DATA PROVIDED:
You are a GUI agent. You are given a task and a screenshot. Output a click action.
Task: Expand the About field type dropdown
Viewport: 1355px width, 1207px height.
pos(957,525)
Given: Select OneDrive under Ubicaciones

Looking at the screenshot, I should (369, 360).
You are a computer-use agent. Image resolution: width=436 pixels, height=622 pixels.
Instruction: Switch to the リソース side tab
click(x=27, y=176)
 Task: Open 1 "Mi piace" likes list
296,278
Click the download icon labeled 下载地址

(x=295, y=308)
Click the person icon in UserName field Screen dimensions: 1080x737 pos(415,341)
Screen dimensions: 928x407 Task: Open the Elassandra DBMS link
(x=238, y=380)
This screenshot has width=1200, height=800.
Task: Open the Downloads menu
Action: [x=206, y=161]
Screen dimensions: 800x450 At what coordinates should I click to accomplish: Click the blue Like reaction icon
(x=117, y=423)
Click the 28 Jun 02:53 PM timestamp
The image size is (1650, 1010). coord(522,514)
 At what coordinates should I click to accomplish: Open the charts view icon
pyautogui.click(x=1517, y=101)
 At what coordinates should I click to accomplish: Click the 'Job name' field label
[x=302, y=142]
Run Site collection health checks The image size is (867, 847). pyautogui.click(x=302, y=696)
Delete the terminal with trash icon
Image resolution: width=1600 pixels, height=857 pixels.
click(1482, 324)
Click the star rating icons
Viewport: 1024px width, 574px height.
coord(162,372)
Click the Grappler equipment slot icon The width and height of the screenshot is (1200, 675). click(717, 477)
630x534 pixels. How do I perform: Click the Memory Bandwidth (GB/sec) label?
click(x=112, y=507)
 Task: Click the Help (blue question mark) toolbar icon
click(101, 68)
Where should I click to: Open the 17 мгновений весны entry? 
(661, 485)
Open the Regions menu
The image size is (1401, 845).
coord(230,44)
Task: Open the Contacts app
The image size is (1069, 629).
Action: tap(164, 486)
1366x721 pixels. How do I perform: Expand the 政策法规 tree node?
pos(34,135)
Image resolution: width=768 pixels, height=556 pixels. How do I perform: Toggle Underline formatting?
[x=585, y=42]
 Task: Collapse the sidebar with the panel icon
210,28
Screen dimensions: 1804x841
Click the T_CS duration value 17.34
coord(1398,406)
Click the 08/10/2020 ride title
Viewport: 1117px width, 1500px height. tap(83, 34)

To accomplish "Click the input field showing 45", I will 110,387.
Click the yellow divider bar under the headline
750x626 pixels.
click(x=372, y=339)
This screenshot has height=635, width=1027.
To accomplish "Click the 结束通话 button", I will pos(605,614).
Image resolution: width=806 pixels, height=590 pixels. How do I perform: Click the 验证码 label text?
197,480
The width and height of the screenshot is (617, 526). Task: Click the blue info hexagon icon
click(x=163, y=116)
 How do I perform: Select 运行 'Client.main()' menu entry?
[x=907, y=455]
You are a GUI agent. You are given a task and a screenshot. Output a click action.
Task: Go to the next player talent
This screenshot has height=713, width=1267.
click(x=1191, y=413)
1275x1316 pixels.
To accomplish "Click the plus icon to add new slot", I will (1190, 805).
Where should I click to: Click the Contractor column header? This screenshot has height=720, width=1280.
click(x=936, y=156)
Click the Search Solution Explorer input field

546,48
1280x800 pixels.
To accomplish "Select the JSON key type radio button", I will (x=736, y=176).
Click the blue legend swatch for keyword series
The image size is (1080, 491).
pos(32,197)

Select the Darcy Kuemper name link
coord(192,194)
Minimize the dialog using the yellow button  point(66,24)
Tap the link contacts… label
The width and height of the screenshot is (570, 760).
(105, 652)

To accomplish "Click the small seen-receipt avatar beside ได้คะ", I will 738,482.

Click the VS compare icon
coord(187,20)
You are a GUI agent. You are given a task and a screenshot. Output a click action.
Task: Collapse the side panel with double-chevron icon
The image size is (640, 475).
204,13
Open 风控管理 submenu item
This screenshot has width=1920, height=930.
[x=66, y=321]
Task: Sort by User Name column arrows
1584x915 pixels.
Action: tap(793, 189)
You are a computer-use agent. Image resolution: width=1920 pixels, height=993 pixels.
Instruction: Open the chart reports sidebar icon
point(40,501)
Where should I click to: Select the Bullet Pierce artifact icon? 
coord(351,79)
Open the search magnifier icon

WORK TO COMPLETE: What is needed is a word-for-word copy of all the entries.

ANSWER:
You are a GUI agent. You are given a task and a screenshot. Output a click action.
Task: Expand the About field type dropdown
Viewport: 1355px width, 1207px height.
pos(957,525)
Given: Select OneDrive under Ubicaciones

Looking at the screenshot, I should (369, 360).
You are a computer-use agent. Image resolution: width=436 pixels, height=622 pixels.
Instruction: Switch to the リソース side tab
click(x=27, y=176)
 Task: Open 1 "Mi piace" likes list
296,278
Click the download icon labeled 下载地址

(x=295, y=308)
Click the person icon in UserName field Screen dimensions: 1080x737 pos(415,341)
Screen dimensions: 928x407 Task: Open the Elassandra DBMS link
(x=238, y=380)
This screenshot has width=1200, height=800.
Task: Open the Downloads menu
Action: [x=206, y=161]
Screen dimensions: 800x450 At what coordinates should I click to accomplish: Click the blue Like reaction icon
(x=117, y=423)
Click the 28 Jun 02:53 PM timestamp
The image size is (1650, 1010). coord(522,514)
 At what coordinates should I click to accomplish: Open the charts view icon
pyautogui.click(x=1517, y=101)
 At what coordinates should I click to accomplish: Click the 'Job name' field label
[x=302, y=142]
Run Site collection health checks The image size is (867, 847). pyautogui.click(x=302, y=696)
Delete the terminal with trash icon
Image resolution: width=1600 pixels, height=857 pixels.
click(1482, 324)
Click the star rating icons
Viewport: 1024px width, 574px height.
coord(162,372)
Click the Grappler equipment slot icon The width and height of the screenshot is (1200, 675). click(717, 477)
630x534 pixels. How do I perform: Click the Memory Bandwidth (GB/sec) label?
click(x=112, y=507)
 Task: Click the Help (blue question mark) toolbar icon
click(101, 68)
Where should I click to: Open the 17 мгновений весны entry? 
(661, 485)
Open the Regions menu
The image size is (1401, 845).
coord(230,44)
Task: Open the Contacts app
The image size is (1069, 629).
Action: tap(164, 486)
1366x721 pixels. How do I perform: Expand the 政策法规 tree node?
pos(34,135)
Image resolution: width=768 pixels, height=556 pixels. How do I perform: Toggle Underline formatting?
[x=585, y=42]
 Task: Collapse the sidebar with the panel icon
210,28
Screen dimensions: 1804x841
Click the T_CS duration value 17.34
coord(1398,406)
Click the 08/10/2020 ride title
Viewport: 1117px width, 1500px height. tap(83, 34)

To accomplish "Click the input field showing 45", I will 110,387.
Click the yellow divider bar under the headline
750x626 pixels.
click(x=372, y=339)
This screenshot has height=635, width=1027.
To accomplish "Click the 结束通话 button", I will pos(605,614).
Image resolution: width=806 pixels, height=590 pixels. How do I perform: Click the 验证码 label text?
197,480
The width and height of the screenshot is (617, 526). Task: Click the blue info hexagon icon
click(x=163, y=116)
 How do I perform: Select 运行 'Client.main()' menu entry?
[x=907, y=455]
You are a GUI agent. You are given a task and a screenshot. Output a click action.
Task: Go to the next player talent
This screenshot has height=713, width=1267.
click(x=1191, y=413)
1275x1316 pixels.
To accomplish "Click the plus icon to add new slot", I will (1190, 805).
Where should I click to: Click the Contractor column header? This screenshot has height=720, width=1280.
click(x=936, y=156)
Click the Search Solution Explorer input field

546,48
1280x800 pixels.
To accomplish "Select the JSON key type radio button", I will (x=736, y=176).
Click the blue legend swatch for keyword series
The image size is (1080, 491).
pos(32,197)

Select the Darcy Kuemper name link
coord(192,194)
Minimize the dialog using the yellow button  point(66,24)
Tap the link contacts… label
The width and height of the screenshot is (570, 760).
(105, 652)

To accomplish "Click the small seen-receipt avatar beside ได้คะ", I will 738,482.

Click the VS compare icon
coord(187,20)
You are a GUI agent. You are given a task and a screenshot. Output a click action.
Task: Collapse the side panel with double-chevron icon
The image size is (640, 475).
204,13
Open 风控管理 submenu item
This screenshot has width=1920, height=930.
[x=66, y=321]
Task: Sort by User Name column arrows
1584x915 pixels.
Action: tap(793, 189)
You are a computer-use agent. Image resolution: width=1920 pixels, height=993 pixels.
Instruction: Open the chart reports sidebar icon
point(40,501)
Where should I click to: Select the Bullet Pierce artifact icon? 
coord(351,79)
Open the search magnifier icon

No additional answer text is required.